Pia Lobodzinski ist Doktorandin der Allgemeinen und Vergleichenden Literaturwissenschaft an der LMU München. In ihrem Dissertationsprojekt mit dem Arbeitstitel „Grenzen des Literarischen. Zum politischen Potenzial der Romane J.M. Coetzees“ analysiert sie ausgehend von Autorschaft, Sprache, Schrift und Archiv Mechanismen von Deutungshoheit. Sie war Stipendiatin der Hans-Böckler-Stiftung und arbeitet seit August 2025 als Pressereferentin am tjg. theater junge generation in Dresden. Seit 2015 ist zudem Herausgeberin und Ko-Chefredakteurin des Magazins [kon] Paper, das die Schnittstellen von Poetik, Wissenschaft und Journalismus auslotet.
Hannes Ellermann ist 2006 geboren und aufgewachsen in Düsseldorf. Bereits bevor dem Abschluss seines Abiturs 2025 nahm er an Musiktheaterprojekten der Deutschen Oper am Rhein und der Tonhalle Düsseldorf teil. Seit der Spielzeit 2025/26 absolviert er sein Freiwilliges Kulturelles Jahr in der Dramaturgie des SchauSpielHaus Hamburg, wo er unter anderem an den Symposium für palliative Dramaturgie Happy Endings mitwirkte und bei den Produktionen Das Bildnis des Dorian Gray in der Regie von Tristan Linder und Fabian oder der Gang vor die Hunde in der Regie von Dušan D. Pařízek Hospitanzen absolvierte.

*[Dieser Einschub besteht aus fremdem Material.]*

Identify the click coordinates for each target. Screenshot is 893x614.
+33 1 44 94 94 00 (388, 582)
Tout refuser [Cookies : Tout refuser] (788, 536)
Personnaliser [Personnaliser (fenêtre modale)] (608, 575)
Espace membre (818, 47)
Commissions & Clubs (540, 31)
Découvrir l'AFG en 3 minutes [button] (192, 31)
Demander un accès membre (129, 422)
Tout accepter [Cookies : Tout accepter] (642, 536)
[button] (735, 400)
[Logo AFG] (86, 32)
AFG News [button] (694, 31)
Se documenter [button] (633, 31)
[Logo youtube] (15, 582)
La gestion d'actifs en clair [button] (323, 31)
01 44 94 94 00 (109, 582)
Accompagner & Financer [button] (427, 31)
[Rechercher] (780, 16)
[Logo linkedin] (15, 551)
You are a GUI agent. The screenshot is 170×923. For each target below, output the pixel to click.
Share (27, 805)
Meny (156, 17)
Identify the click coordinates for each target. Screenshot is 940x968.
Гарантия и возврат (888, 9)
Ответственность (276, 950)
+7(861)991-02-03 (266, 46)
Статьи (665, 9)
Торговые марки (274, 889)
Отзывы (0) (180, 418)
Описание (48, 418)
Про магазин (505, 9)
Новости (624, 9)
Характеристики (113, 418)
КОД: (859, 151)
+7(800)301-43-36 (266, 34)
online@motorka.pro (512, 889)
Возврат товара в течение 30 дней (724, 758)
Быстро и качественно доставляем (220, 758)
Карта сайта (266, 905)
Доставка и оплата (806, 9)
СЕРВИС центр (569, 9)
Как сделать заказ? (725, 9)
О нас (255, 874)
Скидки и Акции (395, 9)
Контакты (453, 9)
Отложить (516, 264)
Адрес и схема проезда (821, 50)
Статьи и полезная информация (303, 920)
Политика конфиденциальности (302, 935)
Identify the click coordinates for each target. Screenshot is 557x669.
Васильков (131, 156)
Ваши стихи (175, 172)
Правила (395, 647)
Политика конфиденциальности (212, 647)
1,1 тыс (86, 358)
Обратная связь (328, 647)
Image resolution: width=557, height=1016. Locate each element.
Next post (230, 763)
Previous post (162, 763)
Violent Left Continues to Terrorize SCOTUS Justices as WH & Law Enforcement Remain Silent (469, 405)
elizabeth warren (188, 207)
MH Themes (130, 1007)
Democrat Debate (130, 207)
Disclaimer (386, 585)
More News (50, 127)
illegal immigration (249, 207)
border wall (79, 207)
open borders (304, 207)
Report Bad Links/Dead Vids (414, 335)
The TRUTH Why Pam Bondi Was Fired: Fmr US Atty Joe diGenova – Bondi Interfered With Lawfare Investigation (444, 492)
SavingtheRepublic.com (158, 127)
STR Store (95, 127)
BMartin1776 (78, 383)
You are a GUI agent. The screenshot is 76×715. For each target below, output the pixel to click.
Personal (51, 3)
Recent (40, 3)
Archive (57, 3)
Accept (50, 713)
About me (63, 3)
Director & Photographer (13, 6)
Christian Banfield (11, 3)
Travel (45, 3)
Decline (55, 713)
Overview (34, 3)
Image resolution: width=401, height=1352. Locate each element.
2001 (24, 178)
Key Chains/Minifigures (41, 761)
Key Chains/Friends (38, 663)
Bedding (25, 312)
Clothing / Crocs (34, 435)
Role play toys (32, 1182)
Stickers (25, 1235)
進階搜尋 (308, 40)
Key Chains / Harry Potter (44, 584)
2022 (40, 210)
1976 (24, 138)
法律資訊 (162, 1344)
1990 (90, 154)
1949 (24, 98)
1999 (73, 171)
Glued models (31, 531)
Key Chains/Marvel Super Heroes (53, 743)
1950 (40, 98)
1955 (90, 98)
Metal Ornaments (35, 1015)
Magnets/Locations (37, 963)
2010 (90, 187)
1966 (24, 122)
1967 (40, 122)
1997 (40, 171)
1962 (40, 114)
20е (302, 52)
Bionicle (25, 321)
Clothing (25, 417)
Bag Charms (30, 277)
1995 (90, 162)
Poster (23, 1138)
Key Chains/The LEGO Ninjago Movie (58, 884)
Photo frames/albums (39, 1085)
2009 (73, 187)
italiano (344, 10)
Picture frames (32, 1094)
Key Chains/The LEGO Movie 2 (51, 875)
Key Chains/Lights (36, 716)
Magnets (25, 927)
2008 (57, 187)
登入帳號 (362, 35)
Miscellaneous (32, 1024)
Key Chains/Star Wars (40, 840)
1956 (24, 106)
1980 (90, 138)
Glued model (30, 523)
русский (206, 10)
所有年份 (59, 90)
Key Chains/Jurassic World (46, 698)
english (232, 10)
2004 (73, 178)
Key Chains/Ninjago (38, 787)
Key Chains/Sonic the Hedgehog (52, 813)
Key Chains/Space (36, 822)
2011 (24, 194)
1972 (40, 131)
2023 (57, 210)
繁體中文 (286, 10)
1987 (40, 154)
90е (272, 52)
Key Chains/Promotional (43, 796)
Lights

Minou Tabatabai, 2005 geboren und aufgewachsen in Lübeck, absolvierte nach dem Abitur in der Spielzeit 2024/2025 ihr FSJ in der Dramaturgie des Deutschen Schauspielhauses Hamburg. Während dieser Zeit machte sie mehrere Dramaturgie-Hospitanzen, unter anderem bei Annalisa Engheben, Studio Braun und Viktor Bodó. Im Anschluss wirkte sie an dem Projekt Happy Endings – Ein Symposion zu palliativer Dramaturgie mit. Seit 2025 studiert sie Germanistik und Philosophie an der Universität Hamburg.